Assessing risk tolerance must include an investor’s willingness and ability to take risk. The ability to bear risk is more straightforward and looks at the investment horizon, expected level of income, and general level of reserves available to absorb losses. Typically, a longer horizon and higher level of reserves suggests a higher ability to take risk. However, an investor’s willingness to take risk is a psychological and subjective assessment with no single agreed-upon method for measuring it. Moreover, cognitive and emotional biases can muddy the waters even further as the investor’s beliefs and actions may be inconsistent (i.e. the investor classifies themselves as very low risk but invest in equity funds). To add more difficulty to the process, there is often a conflict between willingness and ability, particularly if a willingness to take risk is not backed up by an ability to do so.

Investment constraints that also need to be factored in include time horizon, liquidity requirements, taxes (if applicable), legal and accounting issues, and any other issues such as Environmental, Social and Governance (ESG).
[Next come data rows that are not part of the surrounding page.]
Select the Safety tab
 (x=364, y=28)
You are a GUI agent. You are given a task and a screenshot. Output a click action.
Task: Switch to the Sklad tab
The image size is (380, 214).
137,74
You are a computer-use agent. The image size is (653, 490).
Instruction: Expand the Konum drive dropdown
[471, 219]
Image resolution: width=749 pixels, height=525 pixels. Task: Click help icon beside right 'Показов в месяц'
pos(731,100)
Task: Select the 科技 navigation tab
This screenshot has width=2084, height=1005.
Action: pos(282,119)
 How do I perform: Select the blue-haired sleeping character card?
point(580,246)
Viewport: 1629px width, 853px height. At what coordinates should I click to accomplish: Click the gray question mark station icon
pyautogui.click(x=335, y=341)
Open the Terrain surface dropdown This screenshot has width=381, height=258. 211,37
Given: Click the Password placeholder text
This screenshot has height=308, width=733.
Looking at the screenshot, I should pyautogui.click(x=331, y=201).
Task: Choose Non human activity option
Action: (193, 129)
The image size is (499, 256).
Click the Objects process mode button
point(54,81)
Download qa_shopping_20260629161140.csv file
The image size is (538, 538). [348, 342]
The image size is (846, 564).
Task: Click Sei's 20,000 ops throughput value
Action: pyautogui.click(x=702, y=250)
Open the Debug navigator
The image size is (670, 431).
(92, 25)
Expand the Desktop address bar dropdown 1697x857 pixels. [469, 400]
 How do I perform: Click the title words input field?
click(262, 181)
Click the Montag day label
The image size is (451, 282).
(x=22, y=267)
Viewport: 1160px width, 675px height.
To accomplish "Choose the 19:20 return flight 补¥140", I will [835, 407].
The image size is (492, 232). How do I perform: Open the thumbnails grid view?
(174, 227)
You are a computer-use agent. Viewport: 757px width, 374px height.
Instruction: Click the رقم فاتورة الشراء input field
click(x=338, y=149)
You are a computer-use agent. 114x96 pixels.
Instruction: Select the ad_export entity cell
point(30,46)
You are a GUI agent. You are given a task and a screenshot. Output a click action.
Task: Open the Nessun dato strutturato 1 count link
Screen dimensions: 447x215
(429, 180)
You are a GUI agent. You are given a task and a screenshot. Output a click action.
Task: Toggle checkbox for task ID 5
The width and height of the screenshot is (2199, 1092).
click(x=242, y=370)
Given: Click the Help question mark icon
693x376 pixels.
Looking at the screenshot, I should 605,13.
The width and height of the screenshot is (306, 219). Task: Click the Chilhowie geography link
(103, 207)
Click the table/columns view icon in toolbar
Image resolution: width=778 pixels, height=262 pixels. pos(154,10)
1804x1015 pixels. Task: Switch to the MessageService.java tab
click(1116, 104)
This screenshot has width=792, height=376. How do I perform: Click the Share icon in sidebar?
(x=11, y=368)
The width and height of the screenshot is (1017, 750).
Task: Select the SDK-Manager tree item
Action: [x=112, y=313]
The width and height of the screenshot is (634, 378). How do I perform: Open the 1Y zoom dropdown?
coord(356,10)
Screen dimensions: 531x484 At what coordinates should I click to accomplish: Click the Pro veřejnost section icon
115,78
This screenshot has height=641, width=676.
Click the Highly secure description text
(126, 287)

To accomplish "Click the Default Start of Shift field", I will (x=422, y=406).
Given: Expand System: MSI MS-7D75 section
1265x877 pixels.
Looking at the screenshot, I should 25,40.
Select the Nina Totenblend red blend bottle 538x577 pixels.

Time horizon and liquidity are instrumental in determining the investor’s ability to take risk. A short time horizon and a high need for liquidity means taking less risk while the opposite means more risk can be taken as the longer time horizon helps any short-term volatility to be smoothed out.

Determining these constraints may be straightforward for many investors and be incorporated into the investment decision easily, but some, particularly if they include a preference for ESG investing, or the even more restrictive ethical or positive impact investing, can have a significant influence on the potential investment universe and the outcomes that can be achieved.

Then, armed with this information, the task of deciding on a suitable asset or fund allocation can begin.